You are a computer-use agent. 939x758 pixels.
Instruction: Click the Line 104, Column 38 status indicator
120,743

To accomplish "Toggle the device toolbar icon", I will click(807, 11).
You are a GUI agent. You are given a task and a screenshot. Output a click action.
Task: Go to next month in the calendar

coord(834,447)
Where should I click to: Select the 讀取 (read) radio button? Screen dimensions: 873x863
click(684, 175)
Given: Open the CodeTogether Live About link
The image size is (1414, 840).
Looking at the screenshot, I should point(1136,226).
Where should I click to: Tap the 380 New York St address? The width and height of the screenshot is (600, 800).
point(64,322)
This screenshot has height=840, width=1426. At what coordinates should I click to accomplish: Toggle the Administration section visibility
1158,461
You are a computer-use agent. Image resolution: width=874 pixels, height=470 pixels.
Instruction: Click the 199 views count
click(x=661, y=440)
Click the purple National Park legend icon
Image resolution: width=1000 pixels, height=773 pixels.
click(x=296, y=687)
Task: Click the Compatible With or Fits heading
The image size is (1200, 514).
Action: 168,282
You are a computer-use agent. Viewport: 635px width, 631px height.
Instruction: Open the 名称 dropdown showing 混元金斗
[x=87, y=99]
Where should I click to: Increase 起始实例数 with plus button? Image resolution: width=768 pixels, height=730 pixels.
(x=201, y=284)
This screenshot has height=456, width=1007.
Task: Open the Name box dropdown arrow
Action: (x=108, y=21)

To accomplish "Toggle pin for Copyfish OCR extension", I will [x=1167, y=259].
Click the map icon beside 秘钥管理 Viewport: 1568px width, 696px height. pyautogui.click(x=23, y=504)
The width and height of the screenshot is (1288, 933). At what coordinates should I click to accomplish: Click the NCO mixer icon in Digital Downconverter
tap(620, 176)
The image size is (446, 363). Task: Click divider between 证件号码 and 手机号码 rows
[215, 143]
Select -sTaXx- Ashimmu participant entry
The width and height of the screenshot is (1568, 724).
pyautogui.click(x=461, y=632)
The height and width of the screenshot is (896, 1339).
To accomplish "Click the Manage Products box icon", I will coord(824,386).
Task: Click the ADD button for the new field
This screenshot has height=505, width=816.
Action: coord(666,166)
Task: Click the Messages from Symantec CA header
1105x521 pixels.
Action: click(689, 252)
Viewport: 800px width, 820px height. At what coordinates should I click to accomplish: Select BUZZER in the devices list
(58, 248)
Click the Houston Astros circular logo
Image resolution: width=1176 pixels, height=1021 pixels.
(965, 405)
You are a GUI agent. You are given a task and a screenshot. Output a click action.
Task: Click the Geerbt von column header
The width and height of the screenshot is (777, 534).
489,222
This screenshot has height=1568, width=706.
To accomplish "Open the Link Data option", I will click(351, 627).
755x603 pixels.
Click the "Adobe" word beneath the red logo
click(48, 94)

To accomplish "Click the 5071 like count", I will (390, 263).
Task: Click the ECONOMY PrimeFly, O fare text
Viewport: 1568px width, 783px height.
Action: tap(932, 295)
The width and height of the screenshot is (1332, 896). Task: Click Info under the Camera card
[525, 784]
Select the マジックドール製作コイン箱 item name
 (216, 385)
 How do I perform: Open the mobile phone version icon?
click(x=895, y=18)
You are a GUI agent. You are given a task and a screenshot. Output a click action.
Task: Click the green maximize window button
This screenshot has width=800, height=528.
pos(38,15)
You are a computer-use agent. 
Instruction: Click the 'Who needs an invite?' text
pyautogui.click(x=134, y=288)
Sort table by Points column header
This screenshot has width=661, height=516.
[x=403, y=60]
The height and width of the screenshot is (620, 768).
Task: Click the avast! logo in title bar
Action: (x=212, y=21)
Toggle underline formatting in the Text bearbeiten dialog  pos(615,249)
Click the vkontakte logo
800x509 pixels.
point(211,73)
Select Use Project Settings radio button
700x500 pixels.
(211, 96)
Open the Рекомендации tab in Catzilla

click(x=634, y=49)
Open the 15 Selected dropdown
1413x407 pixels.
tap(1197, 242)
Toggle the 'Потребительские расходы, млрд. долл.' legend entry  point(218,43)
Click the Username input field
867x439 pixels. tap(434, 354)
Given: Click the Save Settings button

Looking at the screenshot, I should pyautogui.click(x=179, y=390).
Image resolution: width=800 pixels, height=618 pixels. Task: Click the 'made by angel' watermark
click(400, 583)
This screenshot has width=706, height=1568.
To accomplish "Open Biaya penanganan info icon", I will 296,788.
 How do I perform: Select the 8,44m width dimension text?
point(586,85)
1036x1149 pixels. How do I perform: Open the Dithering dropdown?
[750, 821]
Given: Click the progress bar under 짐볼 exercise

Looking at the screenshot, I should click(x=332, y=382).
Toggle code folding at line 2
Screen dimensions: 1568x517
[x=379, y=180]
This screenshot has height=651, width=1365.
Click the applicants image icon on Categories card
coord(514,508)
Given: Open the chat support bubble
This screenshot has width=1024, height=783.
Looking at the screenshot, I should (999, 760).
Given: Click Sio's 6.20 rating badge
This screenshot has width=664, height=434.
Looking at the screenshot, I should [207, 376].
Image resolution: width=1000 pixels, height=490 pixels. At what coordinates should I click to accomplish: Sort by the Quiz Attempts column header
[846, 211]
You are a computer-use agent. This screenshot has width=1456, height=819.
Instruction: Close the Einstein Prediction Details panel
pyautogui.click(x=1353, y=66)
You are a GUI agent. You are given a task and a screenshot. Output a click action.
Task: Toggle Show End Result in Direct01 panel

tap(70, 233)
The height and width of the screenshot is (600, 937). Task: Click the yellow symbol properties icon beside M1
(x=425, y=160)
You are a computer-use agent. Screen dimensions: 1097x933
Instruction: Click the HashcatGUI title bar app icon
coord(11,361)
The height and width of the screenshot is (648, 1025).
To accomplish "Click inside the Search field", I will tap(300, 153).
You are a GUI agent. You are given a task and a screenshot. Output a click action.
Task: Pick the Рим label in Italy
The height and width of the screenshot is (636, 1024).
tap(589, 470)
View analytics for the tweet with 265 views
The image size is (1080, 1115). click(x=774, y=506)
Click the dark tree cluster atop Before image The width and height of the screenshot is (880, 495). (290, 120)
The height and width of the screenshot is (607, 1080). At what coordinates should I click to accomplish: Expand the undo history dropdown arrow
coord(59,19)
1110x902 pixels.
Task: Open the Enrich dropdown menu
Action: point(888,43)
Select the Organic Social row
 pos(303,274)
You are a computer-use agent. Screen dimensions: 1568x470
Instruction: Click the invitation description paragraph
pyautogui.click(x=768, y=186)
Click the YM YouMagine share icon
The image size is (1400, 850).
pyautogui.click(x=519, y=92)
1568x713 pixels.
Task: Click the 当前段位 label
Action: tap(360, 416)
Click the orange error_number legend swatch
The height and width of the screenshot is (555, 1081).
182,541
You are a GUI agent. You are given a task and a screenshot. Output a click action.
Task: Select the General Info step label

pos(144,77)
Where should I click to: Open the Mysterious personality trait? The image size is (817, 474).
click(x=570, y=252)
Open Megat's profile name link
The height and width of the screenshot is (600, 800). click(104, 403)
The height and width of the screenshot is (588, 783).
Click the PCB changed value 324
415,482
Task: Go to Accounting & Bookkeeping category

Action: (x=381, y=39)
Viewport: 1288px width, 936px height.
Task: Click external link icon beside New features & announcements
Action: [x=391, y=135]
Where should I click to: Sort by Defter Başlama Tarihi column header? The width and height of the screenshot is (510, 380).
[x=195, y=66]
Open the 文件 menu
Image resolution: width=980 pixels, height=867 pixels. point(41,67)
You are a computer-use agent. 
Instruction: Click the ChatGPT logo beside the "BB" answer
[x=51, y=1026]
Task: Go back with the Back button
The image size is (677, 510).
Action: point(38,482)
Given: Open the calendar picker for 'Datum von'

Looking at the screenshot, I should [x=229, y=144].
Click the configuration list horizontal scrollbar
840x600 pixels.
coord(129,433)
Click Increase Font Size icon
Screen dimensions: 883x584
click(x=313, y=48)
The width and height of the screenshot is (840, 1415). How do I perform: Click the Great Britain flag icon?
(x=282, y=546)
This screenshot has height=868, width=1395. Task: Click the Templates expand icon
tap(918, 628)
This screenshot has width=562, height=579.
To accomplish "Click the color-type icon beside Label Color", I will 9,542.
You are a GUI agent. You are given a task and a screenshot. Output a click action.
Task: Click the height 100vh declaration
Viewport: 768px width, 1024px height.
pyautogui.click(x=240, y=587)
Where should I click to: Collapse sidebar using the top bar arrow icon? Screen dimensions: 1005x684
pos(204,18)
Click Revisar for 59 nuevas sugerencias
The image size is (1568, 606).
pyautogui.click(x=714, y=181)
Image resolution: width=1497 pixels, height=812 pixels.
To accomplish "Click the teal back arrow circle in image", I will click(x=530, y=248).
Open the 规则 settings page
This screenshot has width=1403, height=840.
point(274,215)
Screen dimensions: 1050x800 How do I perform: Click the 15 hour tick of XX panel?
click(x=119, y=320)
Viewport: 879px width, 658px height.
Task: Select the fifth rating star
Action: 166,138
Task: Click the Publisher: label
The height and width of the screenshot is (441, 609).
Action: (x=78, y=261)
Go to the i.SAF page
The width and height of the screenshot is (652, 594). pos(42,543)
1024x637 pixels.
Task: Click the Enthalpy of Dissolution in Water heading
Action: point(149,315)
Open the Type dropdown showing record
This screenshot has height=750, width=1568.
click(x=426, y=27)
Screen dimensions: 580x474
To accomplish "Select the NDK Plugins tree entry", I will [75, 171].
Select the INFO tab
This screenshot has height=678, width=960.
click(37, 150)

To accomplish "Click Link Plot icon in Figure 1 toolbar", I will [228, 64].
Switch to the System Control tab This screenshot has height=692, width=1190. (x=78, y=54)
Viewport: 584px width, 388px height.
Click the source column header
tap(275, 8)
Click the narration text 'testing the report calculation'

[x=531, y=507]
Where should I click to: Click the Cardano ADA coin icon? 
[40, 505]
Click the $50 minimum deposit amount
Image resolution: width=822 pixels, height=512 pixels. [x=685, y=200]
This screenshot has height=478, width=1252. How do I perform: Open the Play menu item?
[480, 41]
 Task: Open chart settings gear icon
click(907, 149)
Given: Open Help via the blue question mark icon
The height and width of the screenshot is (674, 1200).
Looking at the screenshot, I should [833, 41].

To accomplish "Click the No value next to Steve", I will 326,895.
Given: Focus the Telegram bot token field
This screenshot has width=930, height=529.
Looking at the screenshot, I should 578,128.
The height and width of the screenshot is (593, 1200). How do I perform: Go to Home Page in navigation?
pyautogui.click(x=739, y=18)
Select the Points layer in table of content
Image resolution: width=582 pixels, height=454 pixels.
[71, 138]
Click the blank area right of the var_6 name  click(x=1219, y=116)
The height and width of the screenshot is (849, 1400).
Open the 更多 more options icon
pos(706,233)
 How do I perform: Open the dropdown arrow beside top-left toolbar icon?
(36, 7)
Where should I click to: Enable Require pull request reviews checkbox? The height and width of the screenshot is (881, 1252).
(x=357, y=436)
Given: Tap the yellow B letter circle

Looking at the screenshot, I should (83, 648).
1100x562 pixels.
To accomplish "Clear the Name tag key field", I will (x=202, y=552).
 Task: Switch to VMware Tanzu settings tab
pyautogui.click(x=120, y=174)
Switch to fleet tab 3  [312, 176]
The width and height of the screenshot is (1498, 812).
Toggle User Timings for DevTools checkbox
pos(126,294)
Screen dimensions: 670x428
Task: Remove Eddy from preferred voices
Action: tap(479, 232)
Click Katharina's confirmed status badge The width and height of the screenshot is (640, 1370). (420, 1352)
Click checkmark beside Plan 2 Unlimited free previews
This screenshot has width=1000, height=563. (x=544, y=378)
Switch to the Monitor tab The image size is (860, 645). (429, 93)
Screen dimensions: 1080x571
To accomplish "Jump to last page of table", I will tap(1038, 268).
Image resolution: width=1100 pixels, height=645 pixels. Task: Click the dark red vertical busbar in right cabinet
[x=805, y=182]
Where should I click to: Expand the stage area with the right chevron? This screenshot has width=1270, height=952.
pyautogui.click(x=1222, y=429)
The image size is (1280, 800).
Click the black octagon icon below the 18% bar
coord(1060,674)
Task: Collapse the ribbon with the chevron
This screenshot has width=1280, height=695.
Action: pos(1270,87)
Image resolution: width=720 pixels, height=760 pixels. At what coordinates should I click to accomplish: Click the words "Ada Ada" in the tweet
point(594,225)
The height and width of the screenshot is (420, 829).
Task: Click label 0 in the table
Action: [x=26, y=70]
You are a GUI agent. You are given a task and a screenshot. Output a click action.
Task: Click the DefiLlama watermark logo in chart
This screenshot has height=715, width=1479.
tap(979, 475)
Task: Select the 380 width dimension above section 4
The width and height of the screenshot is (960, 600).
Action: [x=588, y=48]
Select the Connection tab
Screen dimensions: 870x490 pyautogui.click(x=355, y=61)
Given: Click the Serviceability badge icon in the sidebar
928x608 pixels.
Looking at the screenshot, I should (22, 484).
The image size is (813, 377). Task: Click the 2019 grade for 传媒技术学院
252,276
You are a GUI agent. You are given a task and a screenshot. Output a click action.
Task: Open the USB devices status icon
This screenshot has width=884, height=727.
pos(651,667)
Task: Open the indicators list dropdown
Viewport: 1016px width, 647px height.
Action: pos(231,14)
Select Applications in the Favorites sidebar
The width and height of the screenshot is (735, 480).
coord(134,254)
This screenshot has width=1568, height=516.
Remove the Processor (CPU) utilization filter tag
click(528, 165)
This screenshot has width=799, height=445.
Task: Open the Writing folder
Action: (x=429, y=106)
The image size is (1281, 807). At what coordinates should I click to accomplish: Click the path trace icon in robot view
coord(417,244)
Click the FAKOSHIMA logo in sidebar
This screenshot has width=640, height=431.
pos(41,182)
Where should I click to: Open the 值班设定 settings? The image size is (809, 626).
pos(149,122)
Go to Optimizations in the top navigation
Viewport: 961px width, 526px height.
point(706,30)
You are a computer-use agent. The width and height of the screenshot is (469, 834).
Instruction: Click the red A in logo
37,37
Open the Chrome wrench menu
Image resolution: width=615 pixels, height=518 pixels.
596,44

=-=-=-=-=

Instructions for the task: In the data above, which lines lie between the line with "Image resolution: width=1000 pixels, height=490" and the line with "Click the YM YouMagine share icon", inclusive? Print those lines exactly and nothing else.

Output:
Image resolution: width=1000 pixels, height=490 pixels. At what coordinates should I click to accomplish: Sort by the Quiz Attempts column header
[846, 211]
You are a computer-use agent. This screenshot has width=1456, height=819.
Instruction: Close the Einstein Prediction Details panel
pyautogui.click(x=1353, y=66)
You are a GUI agent. You are given a task and a screenshot. Output a click action.
Task: Toggle Show End Result in Direct01 panel

tap(70, 233)
The height and width of the screenshot is (600, 937). Task: Click the yellow symbol properties icon beside M1
(x=425, y=160)
You are a computer-use agent. Screen dimensions: 1097x933
Instruction: Click the HashcatGUI title bar app icon
coord(11,361)
The height and width of the screenshot is (648, 1025).
To accomplish "Click inside the Search field", I will tap(300, 153).
You are a GUI agent. You are given a task and a screenshot. Output a click action.
Task: Pick the Рим label in Italy
The height and width of the screenshot is (636, 1024).
tap(589, 470)
View analytics for the tweet with 265 views
The image size is (1080, 1115). click(x=774, y=506)
Click the dark tree cluster atop Before image The width and height of the screenshot is (880, 495). (290, 120)
The height and width of the screenshot is (607, 1080). At what coordinates should I click to accomplish: Expand the undo history dropdown arrow
coord(59,19)
1110x902 pixels.
Task: Open the Enrich dropdown menu
Action: point(888,43)
Select the Organic Social row
 pos(303,274)
You are a computer-use agent. Screen dimensions: 1568x470
Instruction: Click the invitation description paragraph
pyautogui.click(x=768, y=186)
Click the YM YouMagine share icon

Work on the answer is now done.